Balancing the Right to a Healthy Environment and the Right to Work and a Decent Living
From a human rights perspective, the decision to close primitive oil burners cannot be viewed as a purely environmental measure, because it sits at the intersection of several fundamental rights. On the one hand, combating pollution and protecting residents from toxic emissions is consistent with the right to a clean, healthy, and sustainable environment. On the other hand, thousands of families in the region became materially dependent on this activity during the years of war, which means that its sudden closure, without clear alternatives, does not only affect sources of income, but also threatens the right to work and the right to an adequate standard of living.

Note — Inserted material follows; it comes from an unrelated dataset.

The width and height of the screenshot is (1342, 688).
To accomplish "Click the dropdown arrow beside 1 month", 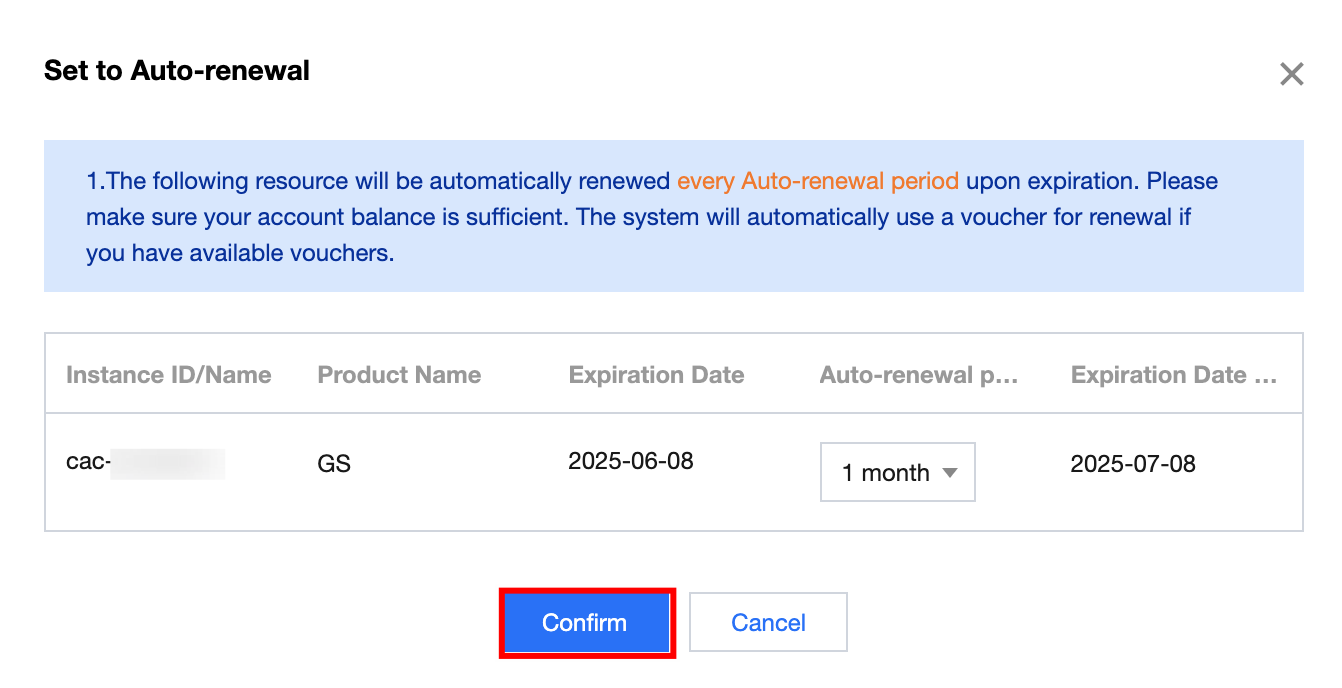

The problem, then, is not the principle of closure itself, but the way it was implemented. When an environmental policy is imposed without prior consultation with the affected communities, without clear information about alternatives, and without compensation, training, or social protection for workers, it ceases to be a reform measure and becomes a new social burden. It also affects other rights that are no less important, such as the right to participation, access to information, and fairness in bearing the cost of transition. This is why the idea of a just transition emerges as the clearest framework for addressing this dilemma, namely, managing environmental transformation in a way that reduces harm, protects workers, expands social protection, and relies on dialogue with affected groups, so that environmental protection does not become a pretext for producing more poverty and marginalization.
What Must Be Done: A Comprehensive Government Approach That Takes the Environment, Human Rights, and Living Conditions into Account
What is needed is a shift from enforcement to governance. This means, first, a phased timetable for closure, together with the registration of workers and facilities and an assessment of risks, and the dismantling of burners in a safe manner that prevents their sudden burning, reduces leakage, and begins remediation of contaminated soil and water where necessary.

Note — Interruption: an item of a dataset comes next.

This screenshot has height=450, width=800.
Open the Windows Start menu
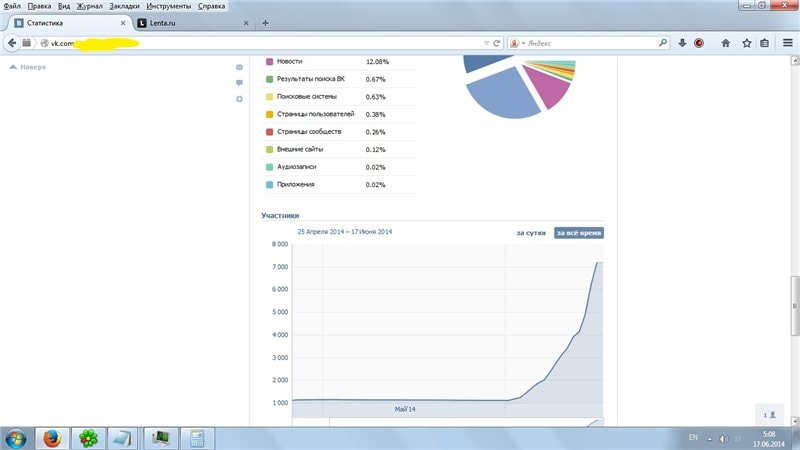[x=16, y=438]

Second, immediate fuel alternatives must be secured in quantities sufficient for heating, electricity, and transport through formal channels and at affordable prices, together with a transparent and temporary subsidy policy during the winter months, so that an environmental decision does not become a crisis of services and livelihoods.
Third, there must be a just transition program for workers and investors that includes employment opportunities in formal supply chains, pollution removal and land rehabilitation work, and energy infrastructure projects, together with short-term vocational training. Most importantly, the alternative must be announced at the same time as the ban, not after it, and through grievance mechanisms and clear standards that protect workers’ rights and reduce investors’ losses as much as possible within the rule of law.
Ultimately, the closure decision, despite its environmental and health justifications, should not become a sentence of economic destruction against a broad segment of society. What is needed is a comprehensive vision that links environmental justice with social justice, and that balances the state’s duty to protect resources and public health with its duty to secure dignified livelihoods. Only through such an approach can sustainable development be achieved in Deir ez-Zur and the Jazira region in a way that benefits both people and the environment together.